De balans van twee dagen aanschuiven in de loden hitte? “Honderden gewonden”, zoals Het Laatste Nieuws schreef. Op donderdag werden 420 mensen ter plaatse door het Rode Kruis verzorgd en 22 naar het ziekenhuis afgevoerd. Op vrijdag vingen de medewerkers van het Rode Kruis meer dan 200 mensen op en brachten ambulances 5 mensen naar het hospitaal.

Ereplek

En toen brak zaterdag aan, de dag van de begrafenis. Opnieuw een dag met tropische temperaturen. “Die dag is zelfs een soldaat van zijn paard gevallen door de hitte”, herinnert Johan Doperé zich. “Wij kregen toen een ereplek. Niet in de kathedraal, natuurlijk. Wel op het plein ervoor. Tegenwoordig is dat vergroend, maar destijds reed de lijkwagen daar gewoon overheen. En de soldaten te paard stonden toen naast ons opgesteld.”
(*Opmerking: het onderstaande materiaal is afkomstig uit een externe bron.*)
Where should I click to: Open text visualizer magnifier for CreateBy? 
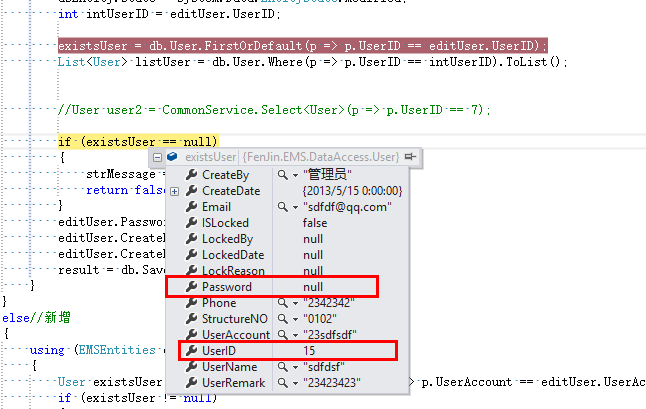[x=280, y=175]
Johan Doperé is als voorzitter van het Scoutsmuseum en als auteur nog steeds bezig met de jeugdbeweging.Beeld Johan Doperé

Dat de gevolgen van die volkstoeloop uiteindelijk relatief beperkt bleven, is in grote mate te danken aan de inzet van de vele vrijwilligers. “De beslissing om toen te gaan helpen werd heel spontaan genomen”, aldus Johan. “Wij werkten al langer samen met het Rode Kruis en zij konden dat echt niet alleen aan.”

Vandaag is Johan nog altijd betrokken bij de scouts. Hij is voorzitter van het Scouts en Gidsen Museum in Leuven en publiceert artikels over de geschiedenis van de jeugdbeweging. Enkele jaren geleden schreef hij nog een boek over een eeuw scoutswerking in zijn thuisstad Tienen.

Een beeld van de begrafenis, met leden van het koningshuis bij de kist.Beeld Isopress SÚnÚpart

Bart en Michèle zijn intussen actief bij STAM, een vereniging van oud-scouts in Grimbergen. In die hoedanigheid organiseren ze activiteiten om de scouts en gidsen in de gemeente te ondersteunen. En ook hulp verlenen waar de nood het hoogst is, hebben ze geenszins naar het verleden verwezen. Vandaag draaien zij nog mee met de actie van pater Karel Stautemas, die sinds het begin van de oorlog al heel wat ambulances naar Oekraïne bracht en het land ook op andere manieren te hulp schiet.